Newcastle: de la euforia al realismo con Matthias Jaissle
Como grito de guerra para inaugurar una nueva era, “soy bastante optimista” no pasará a la historia. No es “pregunta qué puedes hacer por tu país” ni tampoco “creo que soy un special one”. La presentación de Matthias Jaissle como nuevo técnico de Newcastle quedó lejos del “fuego” y del “rock star” que el máximo ejecutivo del club había prometido a los periodistas. Pero, viendo el verano de turbulencias en Tyneside, quizá era justo lo que tocaba.
Las expectativas del Toon Army ya no son las de aquella noche en la que los geordies descorcharon latas de cerveza, se pusieron paños de cocina en la cabeza y celebraron el adiós de Mike Ashley y la llegada del consorcio respaldado por los petrodólares del Public Investment Fund de Arabia Saudí. Lionel Messi no acabó cortando el césped ni vendiendo pasteles. Y el club todavía no ha levantado ni la Premier League ni esa “Bigger Cup” que se imaginaba en los sueños más desatados.

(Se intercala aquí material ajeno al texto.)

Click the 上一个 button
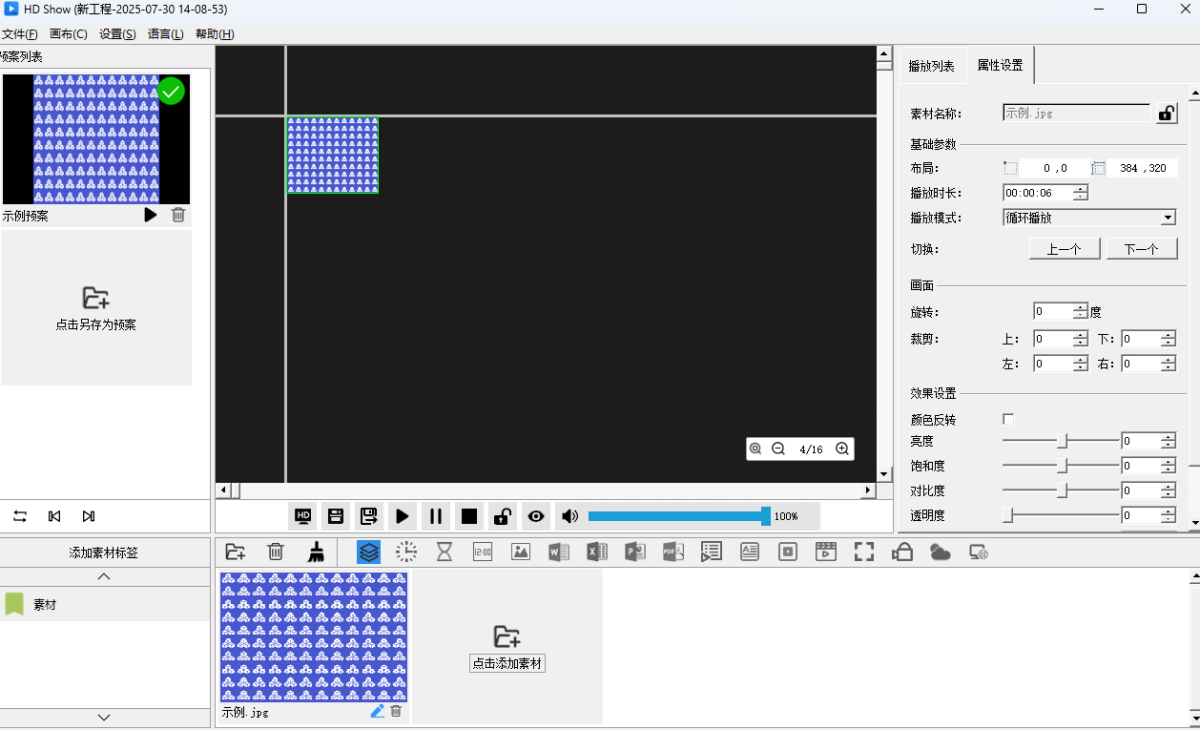The width and height of the screenshot is (1200, 730). point(1064,249)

Según a quién se escuche, la explicación pasa por unas autoridades futbolísticas serviles ante el odiado “cartel rojo” o por aquella jornada de júbilo como un gigantesco espejismo. La realidad, como casi siempre, se sitúa en algún punto intermedio. La última temporada de Eddie Howe dejó varios tropiezos bien visibles. Los fichajes del “here we go” se quedaron lejos del nivel esperado. Aun así, cuesta discutir que el ciclo de Howe fue bueno: un título real en las vitrinas y dos viajes en el autobús de la Bigger Cup no son precisamente migajas en el norte.
El oro negro que nunca llegó
La conexión saudí no ha convertido St James’ Park en una mina de oro negro. Ni en Texas tea, como dirían los Beverly Hillbillies. Convertirse en juguete de un actor geopolítico de primer nivel tiene una trampa evidente: la geopolítica no se detiene para esperar al fútbol. Los estados del Golfo tienen otros frentes abiertos y los intereses de ese fondo de inversión van mucho más allá de un club a casi 5.000 kilómetros de Riad.

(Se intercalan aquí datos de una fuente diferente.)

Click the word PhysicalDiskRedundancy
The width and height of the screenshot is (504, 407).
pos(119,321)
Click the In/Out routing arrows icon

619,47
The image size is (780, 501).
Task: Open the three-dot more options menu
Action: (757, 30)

El proyecto entra ahora en una fase distinta. Anthony Gordon, Sandro Tonali y Bruno Guimarães ya son pasado. Tres activos clave, vendidos. Hay quien ve en esa operación una señal de desinterés saudí. Sin embargo, la llegada de Jaissle desde Al-Ahli, otro club dentro del mismo portafolio del PIF, apunta a lo contrario: las manos siguen en el timón, aunque el rumbo haya cambiado.
Jaissle, calma en medio del vacío
El nuevo entrenador dejó una buena impresión en su estreno ante los medios. Habló con soltura, con calma, sin sobreactuar. “Nos mirábamos con sonrisas y la piel de gallina”, confesó al recordar la primera vez que él y su cuerpo técnico pisaron el estadio. La frase encaja con el tono general: entusiasmo contenido, sin promesas vacías.
Jaissle no esquivó la realidad. Admitió que existe un “vacío” tras la venta de esas figuras. Lo dijo sin dramatismo, pero sin maquillajes. Lo que no hubo fue adelanto de las supuestas explosiones en la banda que algunos perfiles le atribuyen. Ni golpes de pecho ni declaraciones altisonantes.
El alemán también respetó una costumbre que ya se ha convertido en ritual en St James’ Park: estrechar la mano de cada periodista antes de empezar. ¿Detalle elegante o gesto de poder? Cada cual puede interpretarlo como quiera, pero el mensaje es claro: cercanía, control, jerarquía bien marcada.
Con la marcha de Howe y la salida de los grandes nombres, Newcastle ha regresado a un estado que le resulta casi familiar: el de la incertidumbre permanente. Una especie de normalidad caótica que había quedado aparcada con el impulso inicial del proyecto saudí.
La cuestión ahora es otra. ¿Cuánto tiempo resistirá esa imagen de técnico sereno, calculador, imperturbable? ¿Hasta dónde alcanzará ese optimismo medido cuando el balón empiece a rodar y el viejo St James’ Park vuelva a exigir, en blanco y negro, algo más que palabras?